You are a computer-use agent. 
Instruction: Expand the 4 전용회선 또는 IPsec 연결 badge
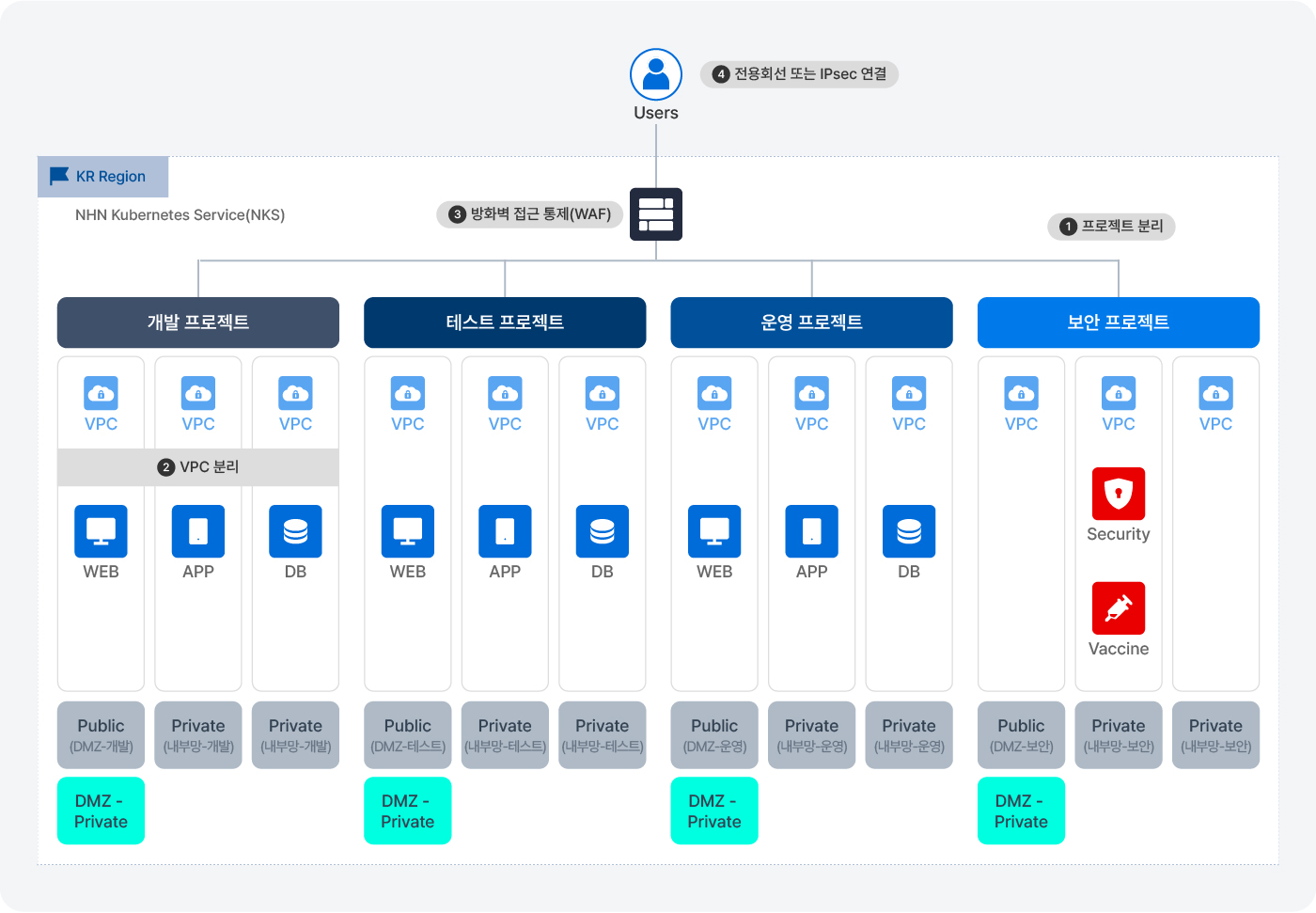click(x=799, y=73)
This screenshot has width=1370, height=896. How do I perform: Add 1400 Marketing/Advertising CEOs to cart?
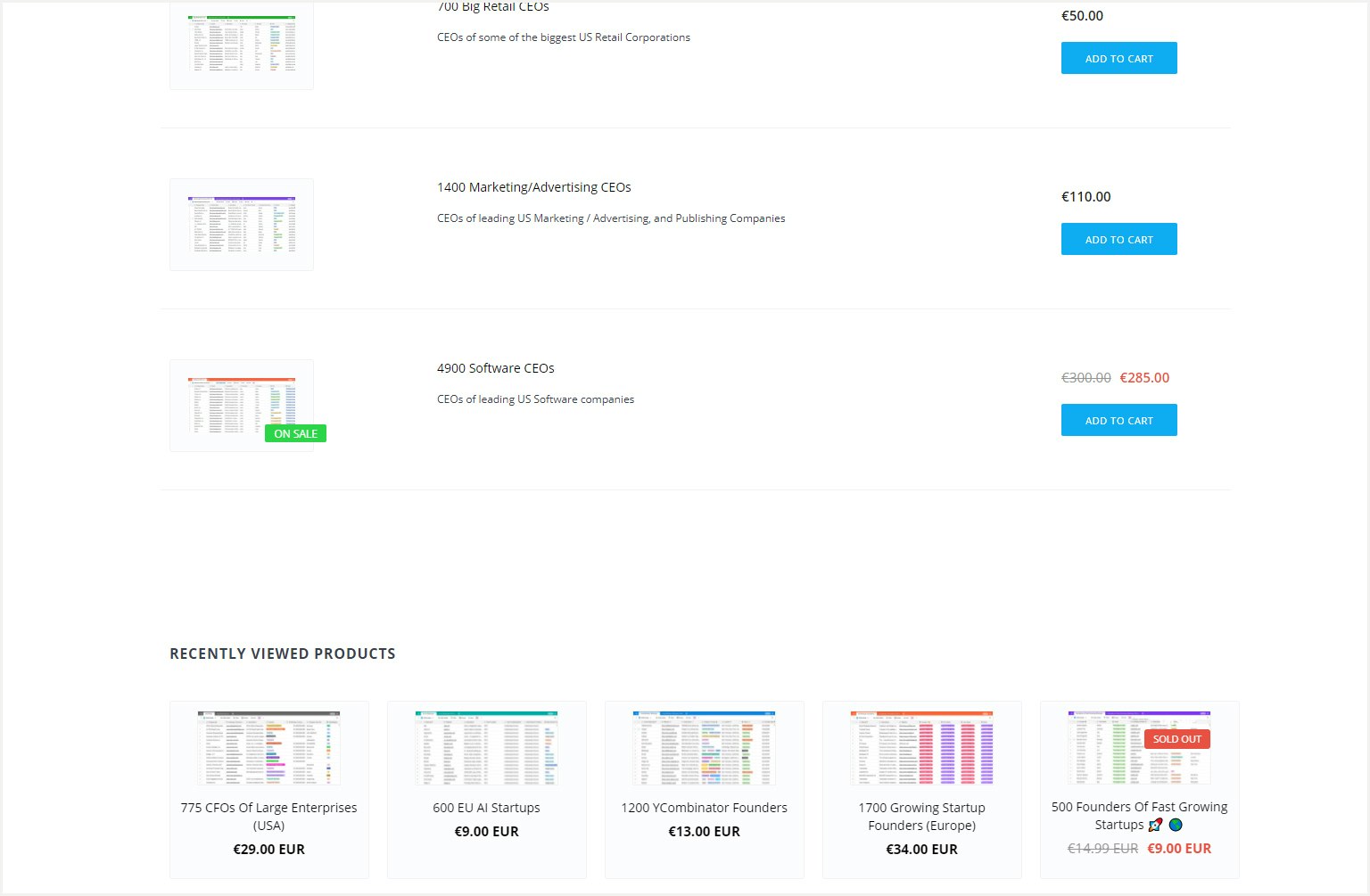(x=1118, y=239)
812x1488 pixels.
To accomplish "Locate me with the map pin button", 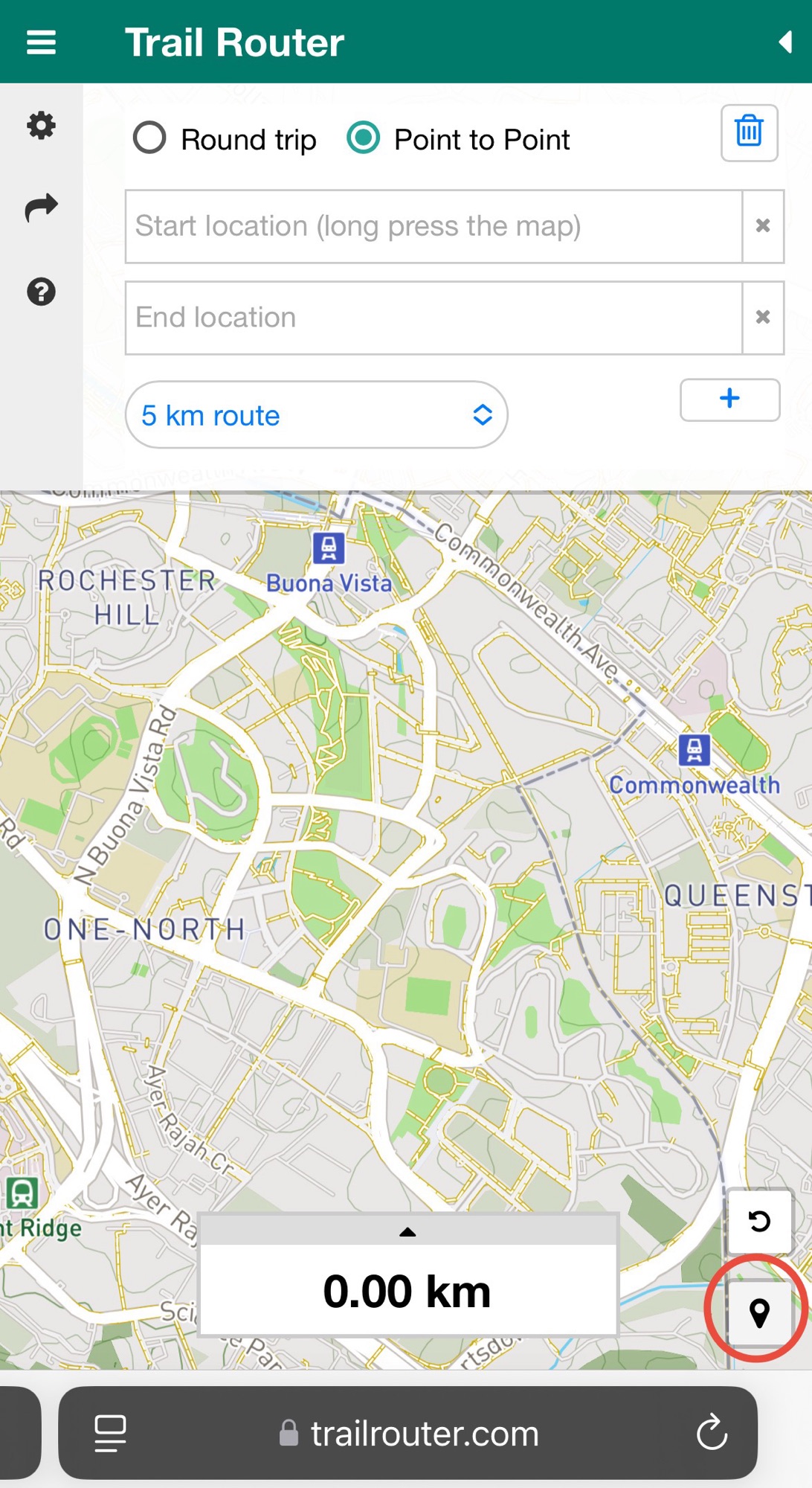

- [Problem requirements]
Rewrite the items above, replacing "screenshot" with "image" and keeping everything else unchanged. Leave the pictures out.

- [Reply to the exercise]
You are a computer-use agent. 
Instruction: Expand the 4 전용회선 또는 IPsec 연결 badge
click(x=799, y=73)
This image has width=1370, height=896. How do I perform: Add 1400 Marketing/Advertising CEOs to cart?
(x=1118, y=239)
812x1488 pixels.
To accomplish "Locate me with the map pin button", 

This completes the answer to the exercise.